Does Whole Food Make It Sting More?
While it's not entirely fair to compare Whole Foods (Nasdaq:WFM) to The Fresh Market, it's done all the time anyway. In terms of their recent quarters, it's not a comparison that favors The Fresh Market.

Whole Foods saw comps up 8.5% in its last quarter, with traffic up 7%. Not only did gross margin improve by a similar amount (80 basis points versus 110), but it's two points higher than the gross margin of The Fresh Market overall, and likewise operating margin was stronger.

Is There Really a Problem Here?
I understand that The Fresh Market's high valuation means there's virtually no room for error and that every mistake will look much larger. That said, I'm not sure there's a real problem here.

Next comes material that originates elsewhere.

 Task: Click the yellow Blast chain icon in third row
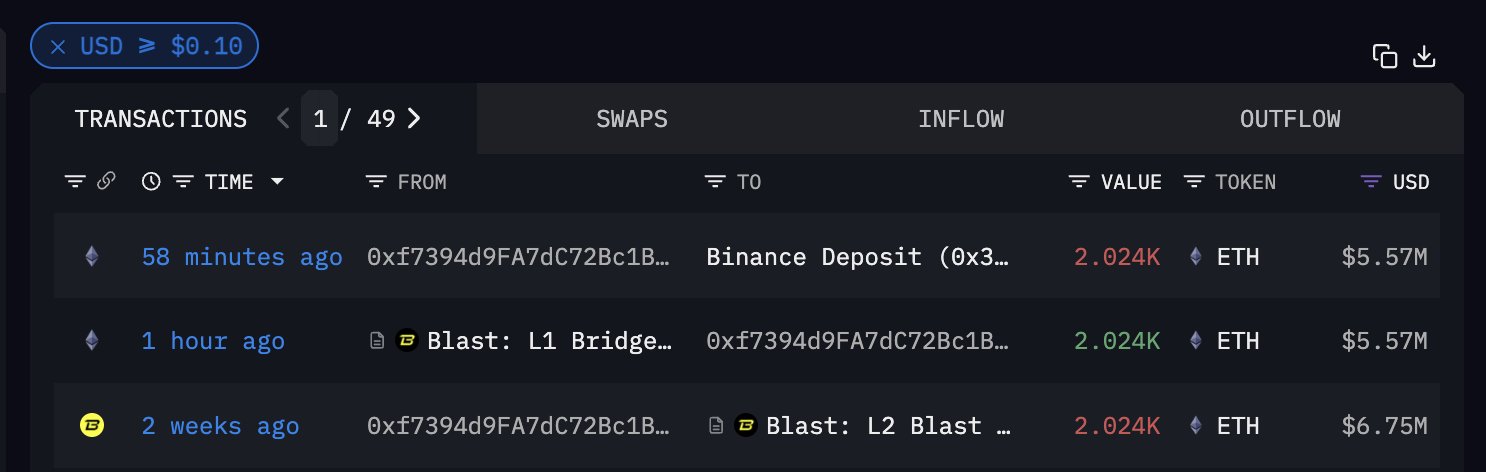tap(92, 426)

Yes, the traffic decline is not good, but I'd argue that having 127 stores in 25 states makes them more vulnerable to quirks or weather issues in a given quarter. Likewise, the company's more limited grocery assortment gives it a few less merchandising levels to pull relative to Whole Foods, Trader Joe's or other retail alternatives like Costco (Nasdaq:COST) or even Kroger (NYSE:KR).

So, too, on the margin issue. It takes money to open new stores, and while the higher-than-expected expenses are not welcome, it shouldn't exactly come as a surprise to experienced retail investors.

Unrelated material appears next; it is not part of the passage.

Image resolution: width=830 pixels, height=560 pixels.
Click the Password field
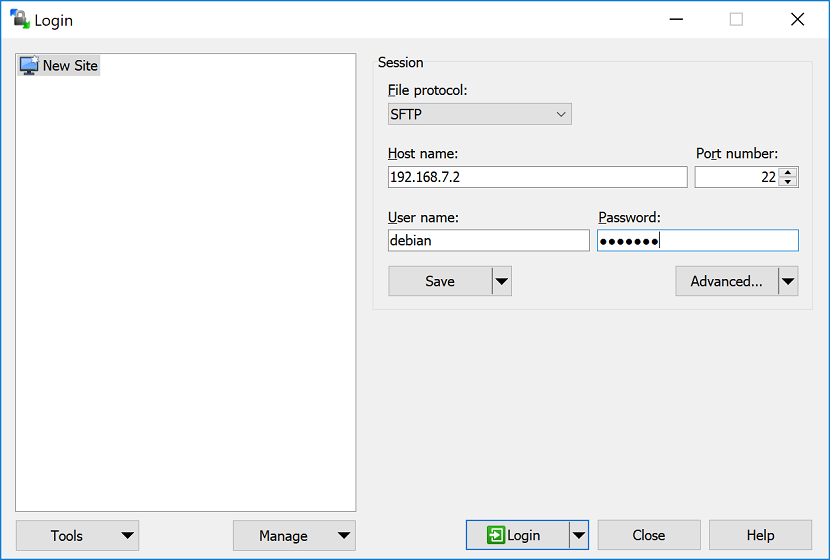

If there is a problem, it may be in the unexpected resignation of company CFO Lisa Klinger. The Fresh Market is probably, conservatively, only one-quarter of the way through its store growth potential, so it's a little disconcerting to see a top executive leave for other opportunities. It also doesn't help matters that, as near as I can tell, Klinger enjoyed at least a solid reputation with the company's analysts.

SEE: Earning Forecasts: A Primer

The Bottom Line
The Fresh Market is targeting the same demographic that has done so well for companies as varied as Starbucks (Nasdaq:SBUX), Whole Foods, Nordstrom (NYSE:JWN), Cheesecake Factory (Nasdaq:CAKE) and lululemon athletica (Nasdaq:LULU). That's not to say that these companies have all had identical experiences and trajectories, but the point is that The Fresh Market is fishing in fruitful waters.

All of that said, I still have no particular love for the stock. Even with extremely robust growth assumptions, I just cannot build a cogent model that suggests this stock is undervalued today. While I know that growth investors will scoff at that, I just can't get comfortable with the downside risk of paying so much for what is, legitimately, a very strong consumer growth story.

At the time of writing, Stephen D. Simpson did not own any shares in any company mentioned in this article.